Have you ever scrolled through Facebook or Twitter to find an article featuring your favourite celebrity doing something that you just can’t quite believe? Well, that could be what is known as fake news!
Fake news has become a common issue over the past few months resulting in a lack of trust in the media. In November 2016, Donald Trump first ignited the discussion when claiming the CNN broadcaster was “fake news”. Since then, he has called other news outlets fake news on his Twitter account, such as The New York Times. Today, fake news can be marked as any news story that you share on social media. The problem is that it could be made up and by sharing it, you could be helping people to believe a false story.
To make sure you’re not sharing fake news just follow our few simple tips on how to spot it:
Finding a genuine source of information can be tricky with many websites advertising fake news stories. However, if the URL is owned and ends in .co.uk or .com then you could be safe. Other websites usually have an unusual address such as .com.co. You should check who wrote the article, if it is a known journalist who you know publishes reliable sources. It is also recommended that you check other stories advertised on the website. They could be unrealistic and help you realise the article is fake.

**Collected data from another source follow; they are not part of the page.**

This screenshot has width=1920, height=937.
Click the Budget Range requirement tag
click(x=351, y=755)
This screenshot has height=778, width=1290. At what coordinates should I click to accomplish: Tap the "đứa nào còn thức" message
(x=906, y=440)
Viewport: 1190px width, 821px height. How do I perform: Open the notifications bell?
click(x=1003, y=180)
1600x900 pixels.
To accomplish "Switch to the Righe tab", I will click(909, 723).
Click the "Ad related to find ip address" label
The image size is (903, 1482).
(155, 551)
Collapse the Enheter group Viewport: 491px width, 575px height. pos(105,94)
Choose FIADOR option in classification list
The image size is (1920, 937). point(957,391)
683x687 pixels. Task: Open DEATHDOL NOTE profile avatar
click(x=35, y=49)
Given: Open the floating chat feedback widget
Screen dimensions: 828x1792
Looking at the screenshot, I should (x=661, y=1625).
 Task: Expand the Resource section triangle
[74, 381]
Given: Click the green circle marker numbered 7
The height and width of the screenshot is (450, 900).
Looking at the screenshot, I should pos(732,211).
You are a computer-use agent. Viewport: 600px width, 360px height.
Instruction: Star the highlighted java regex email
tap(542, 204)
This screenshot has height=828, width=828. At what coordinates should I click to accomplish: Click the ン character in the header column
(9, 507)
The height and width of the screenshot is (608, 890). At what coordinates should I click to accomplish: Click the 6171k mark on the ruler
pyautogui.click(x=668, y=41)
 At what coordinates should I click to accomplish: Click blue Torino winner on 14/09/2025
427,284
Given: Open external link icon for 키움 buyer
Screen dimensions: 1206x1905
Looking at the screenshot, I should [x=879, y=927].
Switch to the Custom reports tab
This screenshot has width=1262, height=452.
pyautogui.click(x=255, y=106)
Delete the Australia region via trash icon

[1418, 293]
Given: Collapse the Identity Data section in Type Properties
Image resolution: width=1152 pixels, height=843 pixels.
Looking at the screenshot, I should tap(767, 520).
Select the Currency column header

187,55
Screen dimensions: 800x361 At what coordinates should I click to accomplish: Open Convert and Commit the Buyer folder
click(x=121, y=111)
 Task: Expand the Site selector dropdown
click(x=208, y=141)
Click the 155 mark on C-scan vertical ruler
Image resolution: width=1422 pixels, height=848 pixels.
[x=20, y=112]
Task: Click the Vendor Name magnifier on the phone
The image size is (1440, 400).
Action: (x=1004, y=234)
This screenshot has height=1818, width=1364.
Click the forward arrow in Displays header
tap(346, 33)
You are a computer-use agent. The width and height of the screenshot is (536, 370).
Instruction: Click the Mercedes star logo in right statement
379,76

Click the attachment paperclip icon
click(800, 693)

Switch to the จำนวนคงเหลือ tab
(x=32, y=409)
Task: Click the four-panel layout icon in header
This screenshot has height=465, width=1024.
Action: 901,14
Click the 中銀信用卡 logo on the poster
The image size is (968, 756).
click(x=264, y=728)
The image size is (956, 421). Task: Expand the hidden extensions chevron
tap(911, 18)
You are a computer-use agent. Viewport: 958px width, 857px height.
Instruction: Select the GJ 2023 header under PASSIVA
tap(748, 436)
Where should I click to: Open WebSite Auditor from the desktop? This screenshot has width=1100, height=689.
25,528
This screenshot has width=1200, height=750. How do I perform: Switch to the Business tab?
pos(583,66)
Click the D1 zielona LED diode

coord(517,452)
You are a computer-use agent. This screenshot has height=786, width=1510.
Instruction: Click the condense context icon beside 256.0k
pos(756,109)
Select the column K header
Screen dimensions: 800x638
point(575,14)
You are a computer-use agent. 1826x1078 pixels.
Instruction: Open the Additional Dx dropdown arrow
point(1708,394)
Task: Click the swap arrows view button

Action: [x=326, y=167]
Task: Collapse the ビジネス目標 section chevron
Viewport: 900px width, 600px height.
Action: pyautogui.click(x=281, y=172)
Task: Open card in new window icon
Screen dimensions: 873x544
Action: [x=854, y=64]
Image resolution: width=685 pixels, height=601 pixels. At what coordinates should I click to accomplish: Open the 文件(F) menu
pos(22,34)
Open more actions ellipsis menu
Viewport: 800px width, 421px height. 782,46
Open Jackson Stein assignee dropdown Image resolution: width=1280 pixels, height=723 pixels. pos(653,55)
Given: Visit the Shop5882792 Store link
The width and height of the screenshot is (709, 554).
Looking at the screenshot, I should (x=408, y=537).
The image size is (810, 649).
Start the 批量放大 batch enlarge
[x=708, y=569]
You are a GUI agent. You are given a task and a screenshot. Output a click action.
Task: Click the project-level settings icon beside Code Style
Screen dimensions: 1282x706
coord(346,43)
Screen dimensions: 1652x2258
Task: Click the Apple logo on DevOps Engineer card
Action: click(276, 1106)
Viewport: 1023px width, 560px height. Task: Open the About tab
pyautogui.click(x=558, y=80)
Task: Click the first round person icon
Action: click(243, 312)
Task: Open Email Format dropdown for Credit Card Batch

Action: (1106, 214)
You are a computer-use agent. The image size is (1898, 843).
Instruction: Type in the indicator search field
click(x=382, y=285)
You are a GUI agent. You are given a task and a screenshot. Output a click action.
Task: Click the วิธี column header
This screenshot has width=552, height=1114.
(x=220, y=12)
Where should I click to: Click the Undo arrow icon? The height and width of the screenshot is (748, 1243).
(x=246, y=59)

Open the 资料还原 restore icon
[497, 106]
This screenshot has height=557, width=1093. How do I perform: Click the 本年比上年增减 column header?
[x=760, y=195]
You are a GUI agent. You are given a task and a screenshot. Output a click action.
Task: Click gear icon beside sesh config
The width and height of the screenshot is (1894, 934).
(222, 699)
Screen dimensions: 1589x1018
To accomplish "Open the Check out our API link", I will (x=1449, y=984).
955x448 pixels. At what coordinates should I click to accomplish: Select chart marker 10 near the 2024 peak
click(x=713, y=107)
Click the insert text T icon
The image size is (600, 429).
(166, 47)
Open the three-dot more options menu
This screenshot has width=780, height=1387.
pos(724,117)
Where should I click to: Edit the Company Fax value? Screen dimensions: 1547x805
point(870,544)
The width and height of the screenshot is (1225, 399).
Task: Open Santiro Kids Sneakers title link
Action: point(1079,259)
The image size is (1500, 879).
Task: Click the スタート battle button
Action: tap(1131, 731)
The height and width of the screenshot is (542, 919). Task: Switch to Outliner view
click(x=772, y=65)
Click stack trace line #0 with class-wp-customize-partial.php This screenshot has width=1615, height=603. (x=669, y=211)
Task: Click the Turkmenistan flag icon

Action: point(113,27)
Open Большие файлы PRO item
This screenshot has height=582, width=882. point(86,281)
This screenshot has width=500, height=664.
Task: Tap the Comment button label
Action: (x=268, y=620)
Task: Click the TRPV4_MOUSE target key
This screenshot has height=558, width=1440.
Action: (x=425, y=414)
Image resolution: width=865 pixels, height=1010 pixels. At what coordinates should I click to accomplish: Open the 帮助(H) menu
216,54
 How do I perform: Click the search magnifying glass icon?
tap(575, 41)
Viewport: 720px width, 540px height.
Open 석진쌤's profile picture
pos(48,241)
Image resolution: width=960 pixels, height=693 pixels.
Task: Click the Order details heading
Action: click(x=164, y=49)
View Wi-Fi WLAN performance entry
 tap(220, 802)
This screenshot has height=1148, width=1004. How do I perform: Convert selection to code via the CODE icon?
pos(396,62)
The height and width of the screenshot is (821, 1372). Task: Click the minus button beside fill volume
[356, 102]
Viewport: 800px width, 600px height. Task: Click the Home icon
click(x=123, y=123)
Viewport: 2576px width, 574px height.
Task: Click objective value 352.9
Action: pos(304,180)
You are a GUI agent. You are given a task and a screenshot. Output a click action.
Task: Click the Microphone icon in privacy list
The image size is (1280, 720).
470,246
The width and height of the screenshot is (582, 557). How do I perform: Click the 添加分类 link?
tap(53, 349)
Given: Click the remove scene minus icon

All journalists know that it is important to grab the reader’s attention with their headlines. For digital journalism, this technique has been used by website owners who are paid per website views. Journalists tend to create fake stories which grab the reader’s interest to click on the website – this is known as clickbait. The reader clicks onto a website just to discover that it is an advert or a misleading story.
When you first come across a story that you’re not sure is true, you should always search for other reports. It becomes a common issue on social media sites such as Facebook and Twitter where fake stories are shared without the user doing research. Google the story to see if you can find any other publications who have published the same story before sharing. However, Facebook has now began a movement to ban fake news from user’s news feeds. They encourage their users to report any fake news stories to help banish fake news altogether.
Quotes are another resourceful way to check if a story is fake or not. Firstly, check for the amount of quotes used, and then, who is quoted. Most publications have a list of experts for what they write about. These experts should easily be found with a quick google search with their quotes used in several sources. If you cannot find the experts or professionals, then they may be forged.
Pictures are used to illustrate a story or interview with a public figure. So each news story should be accompanied by a photograph. Fake news often uses random photographs from another story to encourage readers to believe it is true. To check if the picture is reliable to the article, you can right click the photograph and choose google search this image. There you will either find similar articles, which suggests the story is true, or different stories to the original that suggests the news story is fake.
With hundreds of news stories birthing every day, it is almost inevitable that some will be fake. As a community, we should follow these steps and take care when sharing news stories and raise awareness for fake news. Sharing is caring but no one wants rumours spread about them, nor do we like to be misled so only give something your seal of approval if you truly believe it to be true or of interest to others.